Concise But Diverse Menu At Le Boudoir In Paris

by Sean Hillen

Just a few steps from the Champs-Elysées on rue du Colisée, Le Boudoir restaurant is designed on two floors, each with contrasting atmospheres.

Photos by Columbia Hillen

The spacious and more informal ground floor has a zinc bar and high tables and chairs with abundant natural light flowing in from broad windows, while the floor above comprises three separate wood-floored dining rooms with minimalist decor and a more intimate atmosphere. 

My companion and I visited on a quiet evening and were warmly welcomed and ushered upstairs to a window table in the smaller of the rooms.

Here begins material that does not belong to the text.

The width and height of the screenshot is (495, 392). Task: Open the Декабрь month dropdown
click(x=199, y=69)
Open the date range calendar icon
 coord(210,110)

Though the menu is concise, featuring three starters, four entrees including a vegetarian option and four desserts, it is a diverse one designed by Christophe Raoux, a well-known figure in Parisian cuisine circles, and executed by chef Mathis Jonque. Raoux previously worked at Michelin-starred restaurants such as L’Ecritoire, Le Château de Divonne, Le Jamin and the Ritz Paris.

(l to r) Chefs Hugo Bossard and Mathis Jonque together with Romain Lucas, one of the owners

Our culinary evening began with an amuse bouche of rillettes of cod and monkfish in a sauce of pepper, tarragon, parsley and lemon peel.

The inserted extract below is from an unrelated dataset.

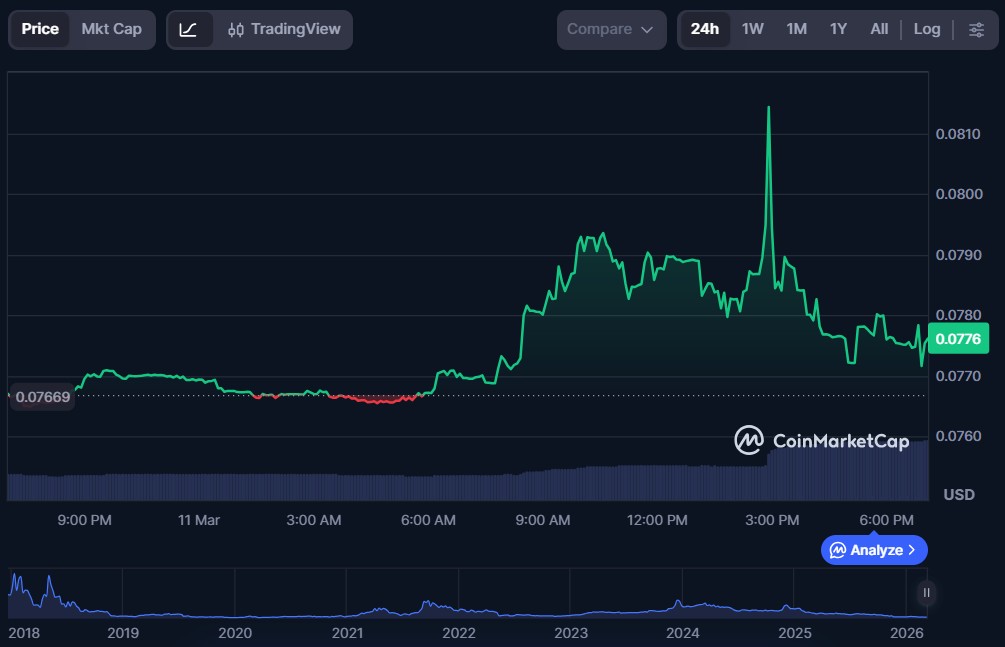This screenshot has height=647, width=1005.
Task: Click the Analyze sparkle icon
Action: [x=838, y=550]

Of the three starters, beef tartar maki, ceviche of black mullet and a mixed tomatoes dish, I chose the latter, in part due to its enticing name ‘green zebra compote.’ Served with dollops of vanilla, whipped light and airy, with sliced petals of cucumber, it proved refreshing on my palate. 

My companion opted for the red meat starter, which arrived, as the name suggests, sushi style, the beef wrapped in rolls of dried seaweed (nori) flavored with sesame seeds, black garlic and pesto.

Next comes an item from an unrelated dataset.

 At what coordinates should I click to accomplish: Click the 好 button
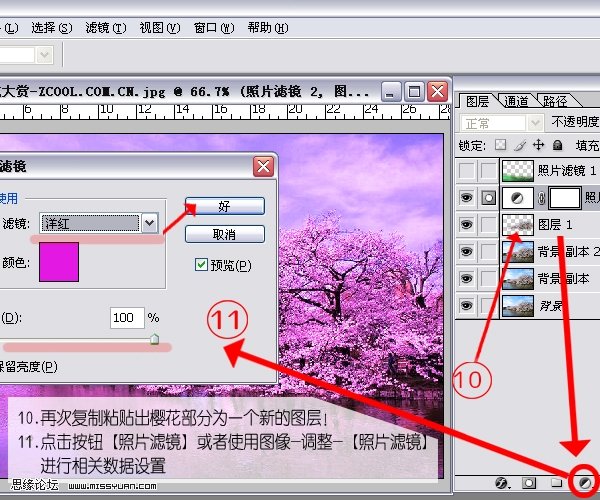click(x=225, y=206)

For her main course, for added warmth against the cool, damp weather outside, my companion chose a hearty dish of roasted Aveyron veal loin with a flavorsome vegetable ragout featuring two different types of carrots, fava beans, potatoes and shallots. The other two selections were both fish, grilled hake with panfried peppers and chorizo and a fish I had never heard of before, meagre. Intrigued, I chose the latter. It came ‘island style,’ roasted, crispy skinned embraced by a slender ditch of olives, tomatoes, candied lemon and shaved leaves of artichoke, all braised in white wine and olive oil. I later learned the fish from the Atlantic is also known by the names salmon-bass or stone bass.

As for desserts, it’s hard, if nay impossible, for me to avoid chocolate so my choice was straightforward, a soft, creamy mousse with cardamom, fragments of sable biscuit adding a delicious crunchiness to the whole. My companion chose the financier pistachio, which, reflecting its name, came shaped as block of pistachio cake with artisanal thyme-flavored ice-cream resembling a bar of gold, accompanied by slices of apricots from Roussillon.

I notice on other occasions the menu has changed to include such dishes as flame-cooked mackerel with wakame seaweed and kale cabbage among the starters; scallops with Jerusalem artichokes and hazelnuts among the mains and rice pudding with tonka beans and dried fruits for dessert.

Catering to a clientele in the heart of the Champs-Elysées district, Le Boudoir offers an early evening menu from 6pm to 8pm which includes a French aperitif, charcuteries, foie gras, several mature cheeses and a bottle of wine from the cellar. The whole restaurant can also be booked for private functions.